YES, we waltzed the night away at the Vienna Opera Ball of 1988, but a Vienna of the past and of the streets outside kept trying to cut in. Perhaps you heard reports of 2,000 police arrayed to control 3,000 demonstrators acting in behalf of Austria's unemployed and against this opulent social event of the year. We in our insulated grandeur saw not a sign of them. Perhaps you heard that King Hussein of Jordan came to Austria as a guest of President Kurt Waldheim but then pleaded the suffering of Palestinians as a reason for finally staying away from the presidentially sponsored ball. We, packed among the 7,000 who did not stay away, could look up and see Dr. Waldheim and his party in the presidential box just as if he were not the center of controversy over the latest study of his World War II military record. Now is when you would get an account of the ramifications of these events if I had been working as a reporter during the week in which the February ball took place. But I was on vacation, dashing from museum to theater to waltzing lessons, and so my impressions are more like tales from the Vienna woods.
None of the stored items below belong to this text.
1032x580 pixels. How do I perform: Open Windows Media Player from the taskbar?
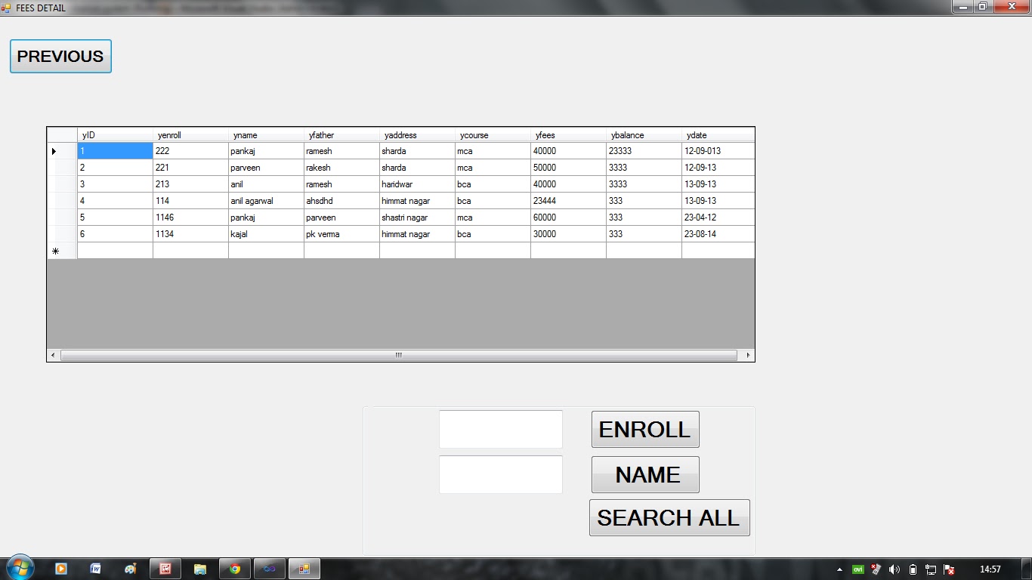pyautogui.click(x=60, y=568)
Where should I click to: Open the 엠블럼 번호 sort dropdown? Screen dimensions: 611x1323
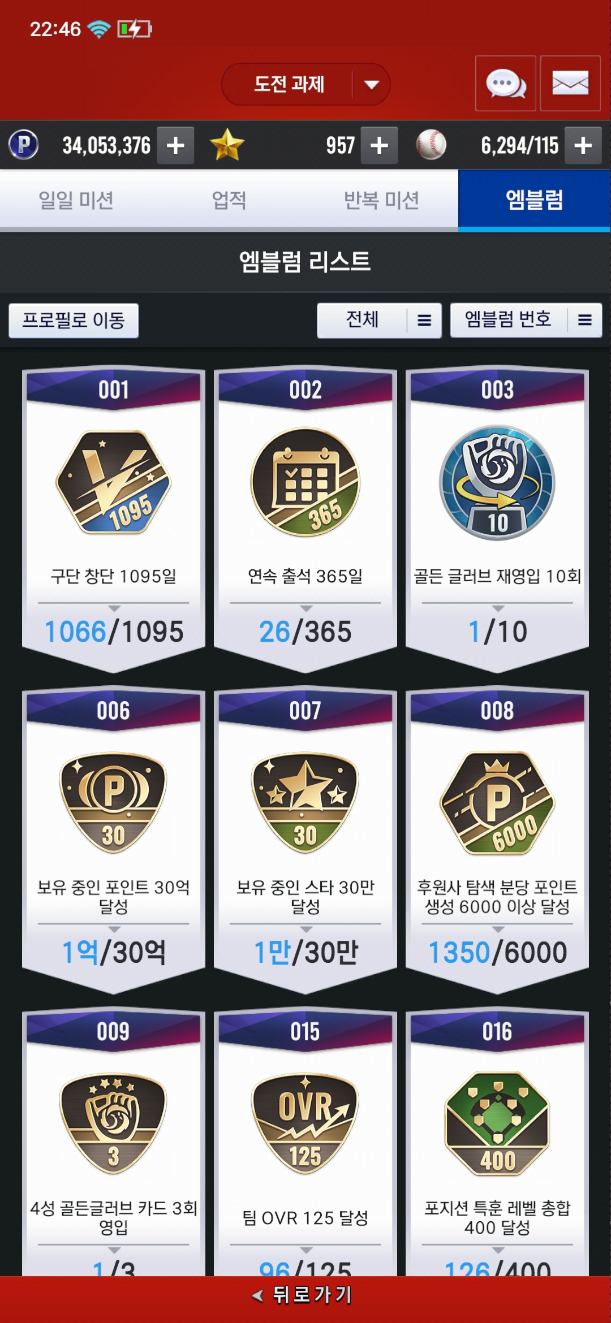point(526,321)
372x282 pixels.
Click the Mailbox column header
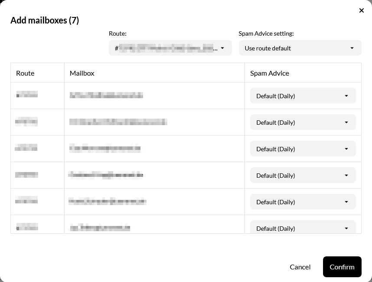[x=82, y=73]
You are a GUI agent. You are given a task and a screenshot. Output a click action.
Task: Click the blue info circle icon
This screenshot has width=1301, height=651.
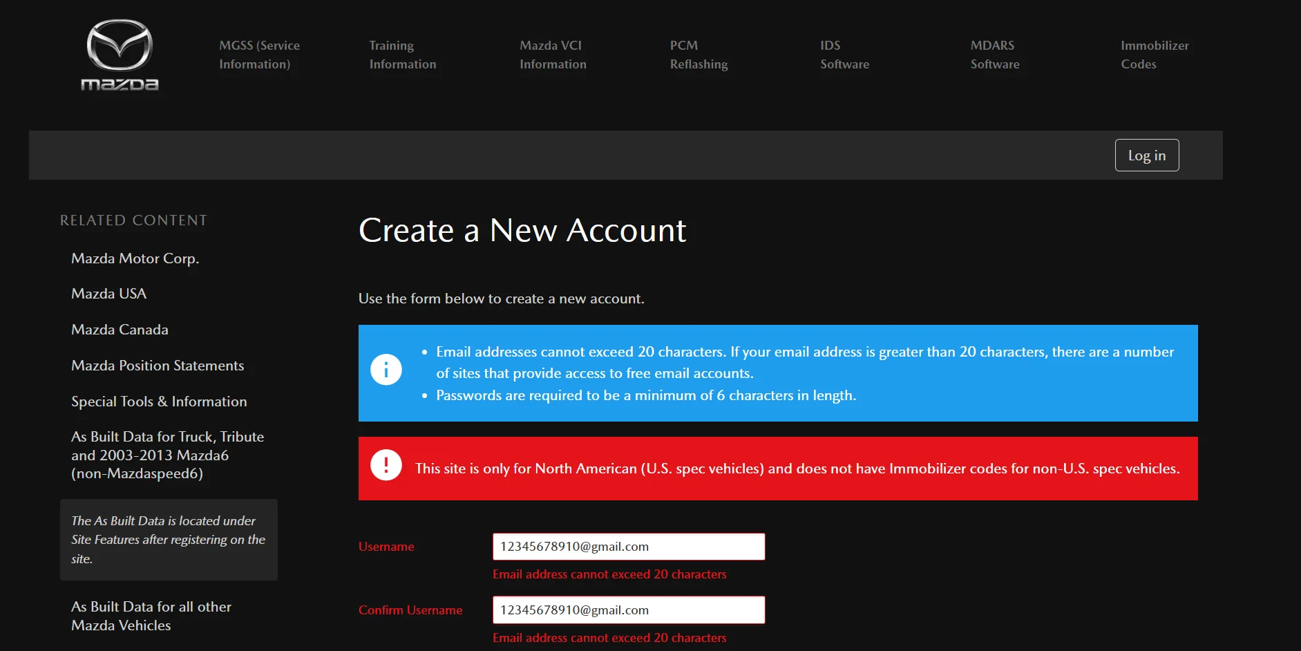pyautogui.click(x=386, y=370)
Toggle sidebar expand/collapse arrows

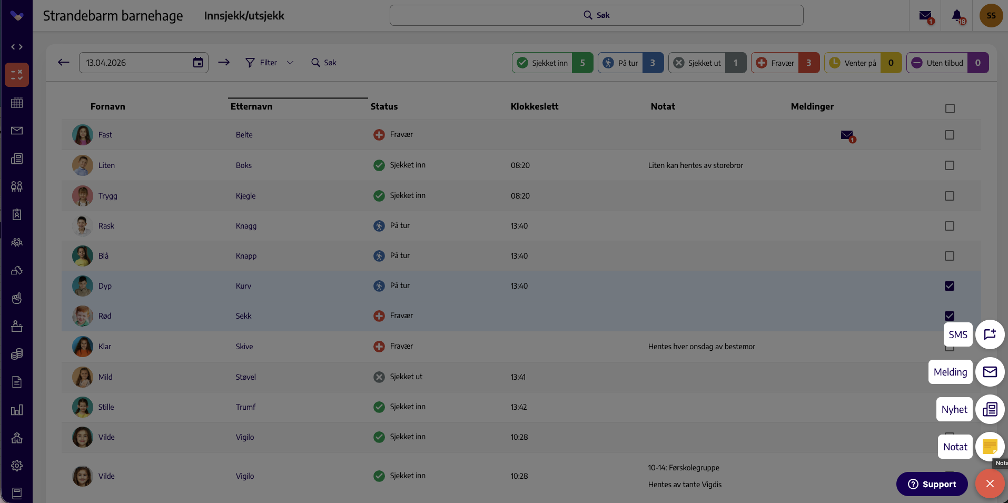point(17,47)
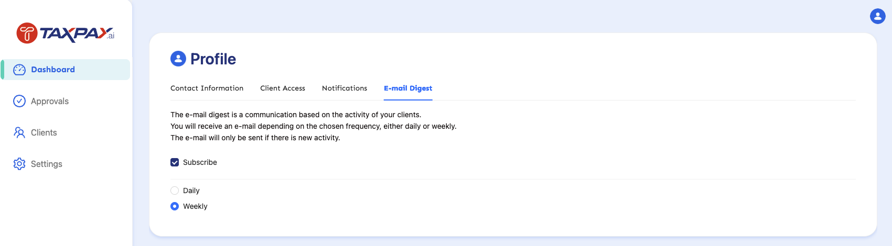This screenshot has height=246, width=892.
Task: Uncheck the Subscribe checkbox
Action: (175, 162)
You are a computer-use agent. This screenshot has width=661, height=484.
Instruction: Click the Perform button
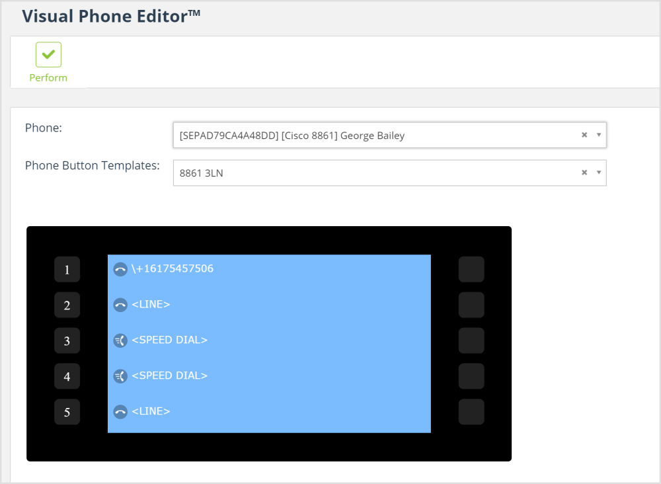[x=48, y=62]
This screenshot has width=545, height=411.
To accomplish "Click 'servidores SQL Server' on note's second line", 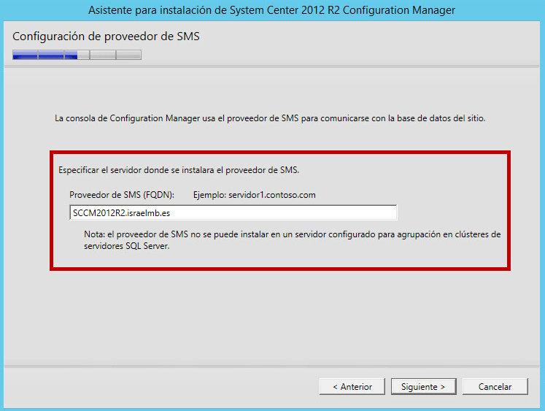I will 126,246.
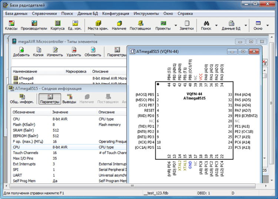Open the Справочники menu
The image size is (278, 199).
44,13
Meet the young woman in jeans who took us through Vienna's massive exhibition of art from its 19th-century ``Biedermeier'' age. She almost sounded like one of the anti-ball demonstrators protesting neglect of the poor. She kept noting that the idealized domestic scenes and the extravagant parties of the time were accompanied by a repressive government, by unpictured poverty, hypocrisy, and censorship. Did she know that her audience was composed of ballgoers? The difference between the Biedermeier days and now, she said, is that ``we can say anything now, but nobody reacts.'' Was anyone in 1988 reacting to the anti-ball sentiments? At the ball we happened to meet a government cultural official as we were trying to decide whether to buy a tiny but delicious-looking canap'e for $7. We were all pressed against a bar set up in the Opera House's backstage area, where vast scenes of bygone productions adorned the walls. He knew about the protests. He said that the ball was for a good cause, to help elderly pensioners from the opera company. In the midst of the heavily subsidized opera season it was one event that turned a profit, he said. (I wondered if the ball's casinos would have made our young Biedermeier guide question profits made through means like gambling.) The official himself was also a businessman and a sponsor of another ball for a good cause. It had maintained its standards, he said. ``Here you see quite a mixture,'' he added.
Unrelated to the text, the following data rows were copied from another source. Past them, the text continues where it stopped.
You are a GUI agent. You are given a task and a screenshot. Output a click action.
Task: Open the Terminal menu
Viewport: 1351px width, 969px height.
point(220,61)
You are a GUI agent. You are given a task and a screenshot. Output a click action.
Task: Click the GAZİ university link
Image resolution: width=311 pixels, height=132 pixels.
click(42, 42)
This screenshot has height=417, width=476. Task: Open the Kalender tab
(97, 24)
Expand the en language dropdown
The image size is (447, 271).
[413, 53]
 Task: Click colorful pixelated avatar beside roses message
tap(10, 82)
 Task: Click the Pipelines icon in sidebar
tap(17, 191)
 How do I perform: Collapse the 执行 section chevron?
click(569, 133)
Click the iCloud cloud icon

We were part of the mixture. Were we back with Biedermeier again? The Congress of Vienna in 1814-15 was called the ``dancing Congress,'' because of all the festivities it dedicated to the cause of achieving peace. Here we ballgoers were supporting a worthy cause in the midst of a scene that might have come from accounts of those past festivities, with their thousands of guests, gorgeous clothes, lilting music, endless food and drink. Did you catch a shot of me waltzing? I had a feeling someone was taking my picture besides the entrepreneurs who were asking $80 to send home a photographic memento of our being there. I was the one in white tie and hand-me-down tails. But you could have missed me in what may be the world's most elegant mob scene.
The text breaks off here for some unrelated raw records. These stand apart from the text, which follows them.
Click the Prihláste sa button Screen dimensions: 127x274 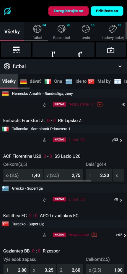click(x=107, y=11)
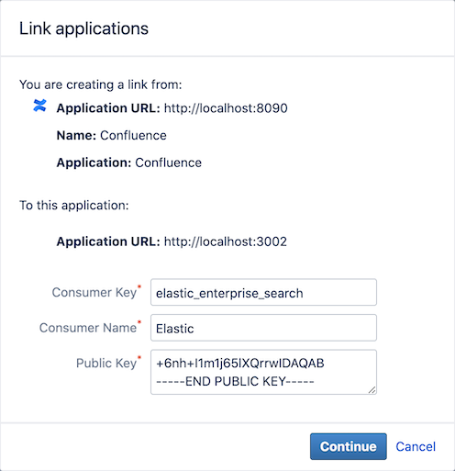Click the Confluence logo icon
455x471 pixels.
39,106
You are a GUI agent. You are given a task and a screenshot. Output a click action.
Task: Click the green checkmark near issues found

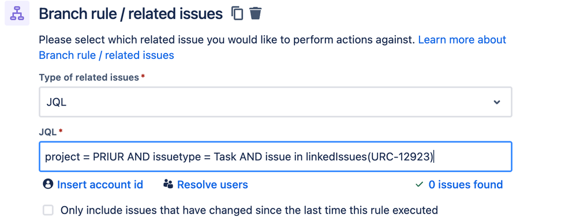419,184
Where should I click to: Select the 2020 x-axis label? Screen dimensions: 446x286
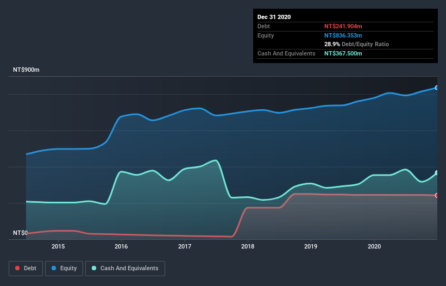coord(374,246)
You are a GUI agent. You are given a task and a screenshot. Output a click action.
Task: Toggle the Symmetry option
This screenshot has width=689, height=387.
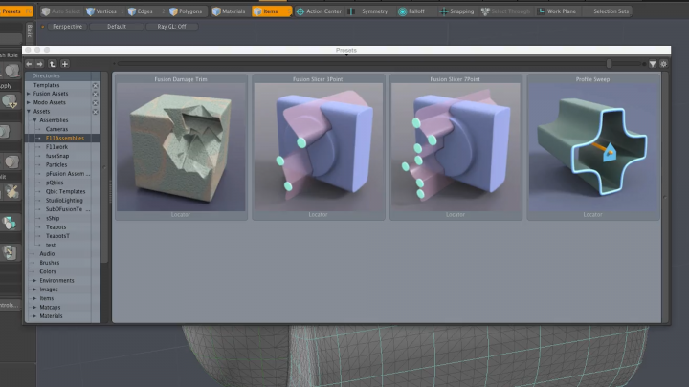click(367, 11)
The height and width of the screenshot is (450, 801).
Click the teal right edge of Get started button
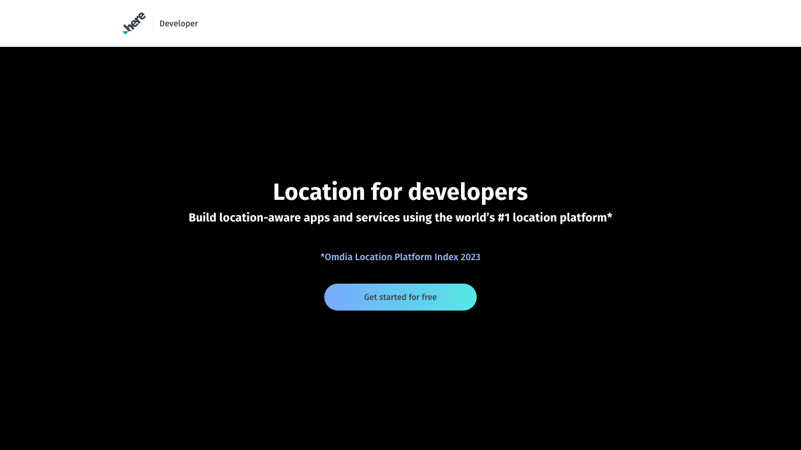tap(467, 297)
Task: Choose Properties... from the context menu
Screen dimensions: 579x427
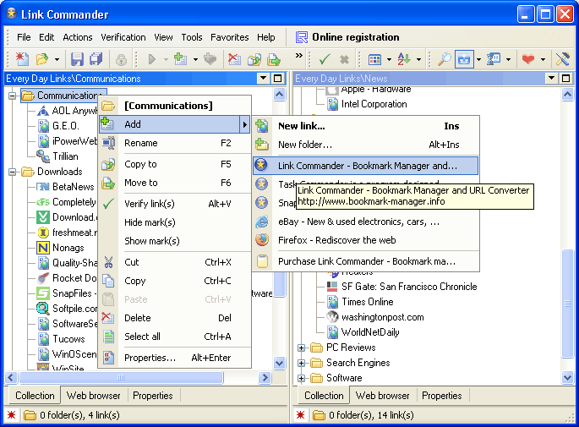Action: [150, 358]
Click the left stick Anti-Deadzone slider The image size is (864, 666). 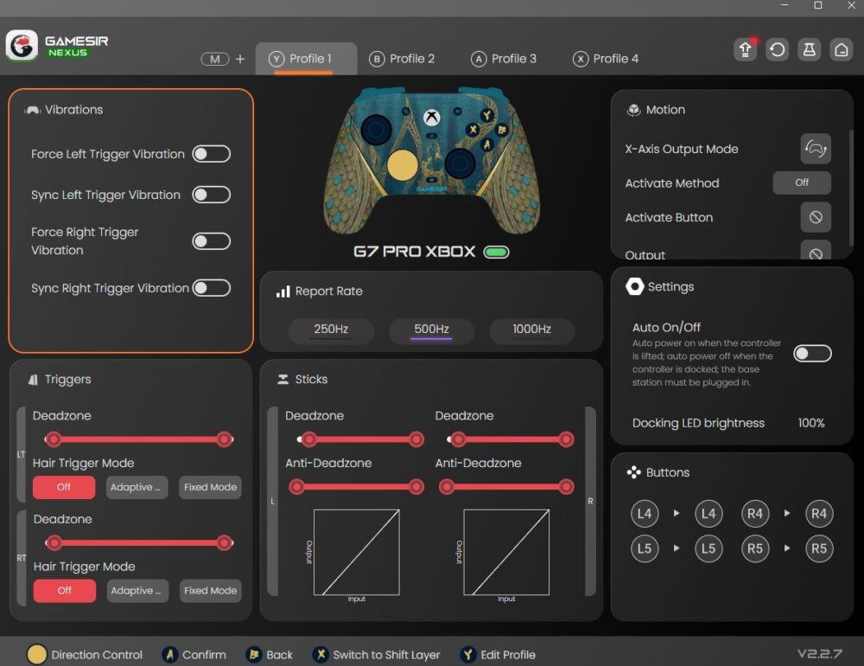coord(356,487)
After a chilly wait until the doors opened, we were swept on a glittering tide into the marbled splendor of the Opera House. Banks of flowers everywhere. Acres of bare shoulders. Tiaras glinted. Men's decorations gleamed, and I wished I had brought my Marine Corps sharpshooter's medal. I loved my wife in the red vintage ball gown she had borrowed back from our daughter. But it was hard not to stare also at the range of European fashion, from sheath to puff to sequins all over. A number of women had sparkling bits of something in their hair. Long before the end of the evening (which was stipulated as 5 a.m.), I was brushing somebody's stardust off my sleeve. Petal-like chandeliers hung near the waltz orchestra in one balcony. At the other end of the hall a pop/rock/swing band took over whenever the waltzing paused. There were other bands, other rooms, with a spectrum of sounds and sweetmeats that could have been in the Biedermeier exhibition. Our hard-to-get tickets covered the entrance fee and out-of-the-way tables.
We quickly learned that further credentials were needed to sit in the boxes and balconies from which the opening ballet, promenade, and other festivities could be seen. These took place on a ballroom floor that had been laid over the orchestra seats so it became a vast extension of the stage. By the time we found out we couldn't go upstairs, it was too late to get standing room on the edges of the floor except behind about four rows of people as if on a parade route.
Occasionally I saw a dancer's smiling face go by between the heads of those standing in front of us. We were at least on the right level when the announcement came inviting everyone to dance. And we were hardly trampled at all. The waltz lessons helped, particularly in confirming the direction of turning. Those Viennese tempos get rather fast, and it might be calamitous if democracy prevailed. The man always starts on the right foot, said the chic instructor. One man in our group tried to convince her that in America the man always starts on the left foot. In Vienna we started on the right foot. She let us warm up on slower tunes like ``Moon River'' and ``Charmaine'' before swirling along the Danube. The Tanzschule had a mirrored wall, which was a rather sobering experience for people who thought they had been waltzing for several decades. But there was no mirror on the Opera House wall, and we, you might say, had a ball.